Magnesium plays a critical role in brain function and mood, and low levels are linked to an increased risk of depression. [study].

Low magnesium intake is linked to chronic inflammation, which is one of the causes of aging, obesity and chronic illness. [study, study, study].


How I take: 1 magnesium 400mg capsule daily


Note: If you have a health problem, check with your doctor before taking magnesium supplements. Although they are generally well tolerated, they may not be safe for people taking certain diuretics, heart medications, or antibiotics.



COLLAGEN


Collagen is the most abundant protein in the body, accounting for about a third of its protein composition.

It is one of the main building blocks of bones, skin, muscles, tendons and ligaments. Collagen is also found in many other parts of the body, including blood vessels, corneas and teeth.

It can be thought of as the “glue” that holds all the parts together. In fact, the word comes from the Greek word “kólla”, which means glue.


There are four main types of collagen:

  • Type I. This type accounts for 90% of the body's collagen and is made up of densely packed fibers. Provides structure for skin, bones, tendons, fibrous cartilage, connective tissue and teeth.

  • Type II. This type is made from looser fibers and found in elastic cartilage, which cushions the joints.

  • Type III. This type supports the structure of muscles, organs and arteries.

  • Type IV. This type helps with filtration and is found in the layers of the skin.

As we age, the body produces less and lesser quality collagen.

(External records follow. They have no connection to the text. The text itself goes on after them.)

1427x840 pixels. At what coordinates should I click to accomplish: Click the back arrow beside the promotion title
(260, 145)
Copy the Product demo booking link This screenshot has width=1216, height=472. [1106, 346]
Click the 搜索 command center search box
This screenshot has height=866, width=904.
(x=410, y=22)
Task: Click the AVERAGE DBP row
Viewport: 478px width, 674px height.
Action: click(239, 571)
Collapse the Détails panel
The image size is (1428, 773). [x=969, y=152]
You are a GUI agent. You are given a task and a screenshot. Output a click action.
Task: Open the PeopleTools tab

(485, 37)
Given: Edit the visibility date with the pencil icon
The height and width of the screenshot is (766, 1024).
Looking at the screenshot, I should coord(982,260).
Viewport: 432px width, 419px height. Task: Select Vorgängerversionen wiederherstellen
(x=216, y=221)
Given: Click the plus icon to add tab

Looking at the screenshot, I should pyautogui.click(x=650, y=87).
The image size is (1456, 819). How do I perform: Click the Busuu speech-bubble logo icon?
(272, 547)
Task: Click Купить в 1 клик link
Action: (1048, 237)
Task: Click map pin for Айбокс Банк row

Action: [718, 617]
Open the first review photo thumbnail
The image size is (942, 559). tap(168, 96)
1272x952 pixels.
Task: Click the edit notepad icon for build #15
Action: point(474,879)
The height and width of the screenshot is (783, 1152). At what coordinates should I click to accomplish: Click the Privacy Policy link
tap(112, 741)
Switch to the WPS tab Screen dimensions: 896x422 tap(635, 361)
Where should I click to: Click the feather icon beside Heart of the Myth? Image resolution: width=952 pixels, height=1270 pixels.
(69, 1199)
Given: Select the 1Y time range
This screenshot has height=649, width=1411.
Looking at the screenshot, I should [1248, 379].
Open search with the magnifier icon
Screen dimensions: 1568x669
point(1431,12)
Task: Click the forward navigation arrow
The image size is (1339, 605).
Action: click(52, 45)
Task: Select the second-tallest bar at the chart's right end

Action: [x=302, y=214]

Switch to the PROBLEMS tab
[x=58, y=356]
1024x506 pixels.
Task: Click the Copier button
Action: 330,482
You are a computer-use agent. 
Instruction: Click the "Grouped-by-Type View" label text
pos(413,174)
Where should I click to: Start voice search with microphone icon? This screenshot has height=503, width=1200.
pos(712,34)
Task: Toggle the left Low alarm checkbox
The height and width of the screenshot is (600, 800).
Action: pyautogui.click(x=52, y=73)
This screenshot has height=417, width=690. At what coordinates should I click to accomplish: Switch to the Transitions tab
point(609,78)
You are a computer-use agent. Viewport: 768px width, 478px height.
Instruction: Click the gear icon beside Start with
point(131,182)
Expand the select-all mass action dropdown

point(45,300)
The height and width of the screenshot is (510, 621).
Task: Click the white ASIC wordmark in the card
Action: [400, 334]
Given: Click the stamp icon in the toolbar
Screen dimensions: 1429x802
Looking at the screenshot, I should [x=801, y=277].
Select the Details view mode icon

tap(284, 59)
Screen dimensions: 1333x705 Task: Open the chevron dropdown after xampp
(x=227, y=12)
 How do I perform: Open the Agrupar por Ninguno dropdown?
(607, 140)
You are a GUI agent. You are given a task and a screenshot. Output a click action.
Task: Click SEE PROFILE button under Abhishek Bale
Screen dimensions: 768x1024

One of the visible signs is in the skin, which becomes less firm and flexible. Cartilage also weakens with age.


There are 2 types of popular supplements - hydrolyzed collagen and gelatin. Gelatin is created when collagen is cooked.

In the first, the large protein is broken down into smaller peptides, which are more easily absorbed by the body.


There aren't many studies of collagen supplements, but those that do do show promise of benefits in the following areas:

  • Muscle mass. A 2019 study in recreationally active men showed that a combination of collagen peptide supplements and strength training increased muscle mass and strength more than a placebo. [study].

  • Arthritis. A 2017 animal study examined the effects of administering collagen supplements to mice with post-traumatic osteoarthritis (PTOA). The results indicated that supplementation may play a protective role in the development and progression of the disease. [study].

  • Skin elasticity. Women who took a supplement showed improvements in skin appearance and elasticity in a 2019 study. Collagen is also used in topical treatments to improve the skin's appearance by minimizing lines and wrinkles [study, study].


How I take: Hydrolyzed collagen (peptides) in capsules, 900mg daily.